说着刘满茵在床上捡起那间灰色的滚兔毛披风裹在身上,似乎这样就会好一些,不让心里那样冷了。
林和对左右的捕快一招手,二人松松地架着刘满茵的胳膊让她往外走。
西宸也被人押住,使劲挣了挣不甘地抬着头。
前院的门却突然开了。
一阵响亮的马蹄声响起,众人纷纷抬头去看。
太阳初升的白光之下,陈哲还穿着玄色短打,披着轻铠笔直地在高头大马上,马打了两声响鼻,似乎有些不适似的跺了跺蹄子,在内宅之外停下了。
刘满茵被架着,眼前恍惚地只能看见一道道白光。
从天而降应该就是这个意思吧,她迷迷糊糊地想。
“什么人?”林和察觉到了不对劲,招呼捕快去外面看。
不待他们出去,两队披坚执锐的士兵泼墨似的从垂花门压过来。
领头一个人走出来,赫然是陈家玉,他亮出一只兵符给林和看:“镇远大将军,特来要人。”
林和先是愣了愣,赶紧跪下。
垂花门外,陈哲下了马,声音很低像是刻意压着嗓子,血腥气裹进来的同时,语气也带着森森寒意。
他盯着那还押西宸的捕快说:“放人。”
“赶紧放人!”林和恨铁不成钢道:“你们是眼瞎吗?”
接着他又赶紧问陈哲:“将军为何…”
“后续事情我到县衙上详细与你说,现在就不用问了。”陈家玉拎着他的领子强迫他站起来,带他离着众人远远的走开了。

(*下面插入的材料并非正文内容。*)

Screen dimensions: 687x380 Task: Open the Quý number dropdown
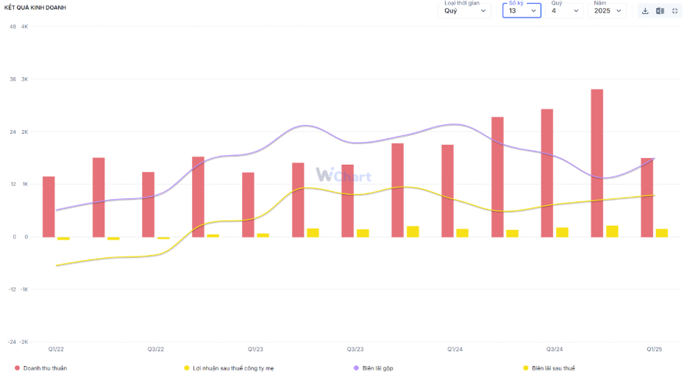coord(564,10)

刘满茵眼里只剩下陈哲,她想,是物理意义上的,她的眼前只能看见无数的白光,可是向她走来的身影却那么清楚。
“走吧!还愣着干什么!”林和远远的喊了一声,重捕快赶紧收刀,灰溜溜的跟着陈家玉离开了。
董今今也扯着唐小语赶紧从屋子里跑出来,就见陈哲和刘满茵相对而立,中间只隔了一步,且脸色都甚是难看。
张英在屋子内还未走出,西宸追着陈家玉而去。
而院子里满满当当塞了几十人。
“大哥。”董今今轻声唤道。
仿佛是压倒骆驼的最后一根稻草。
陈哲与刘满茵突然一齐重重跌倒了下去,相拥着倒在地上。
董今今看看张英,有些不知所措。
“还愣着干什么?”张英先从屋子里奔出来:“他们是都晕了。”
董今今这才反应过来,赶紧也上前抱住了刘满茵,结果二人相拥得十分紧。她伸出手去扯陈哲的胳膊。
一碰全是湿漉漉的。
她缩回手看了看手掌,顿时吓坏了给张英说:“是…是血。”
院中的人七手八脚地上来帮忙,顿时乱成了一锅粥。张英匆匆指挥着他们从后院草垛子里将马车抬出来,又将昨夜藏到村西的两匹好马牵回来套上。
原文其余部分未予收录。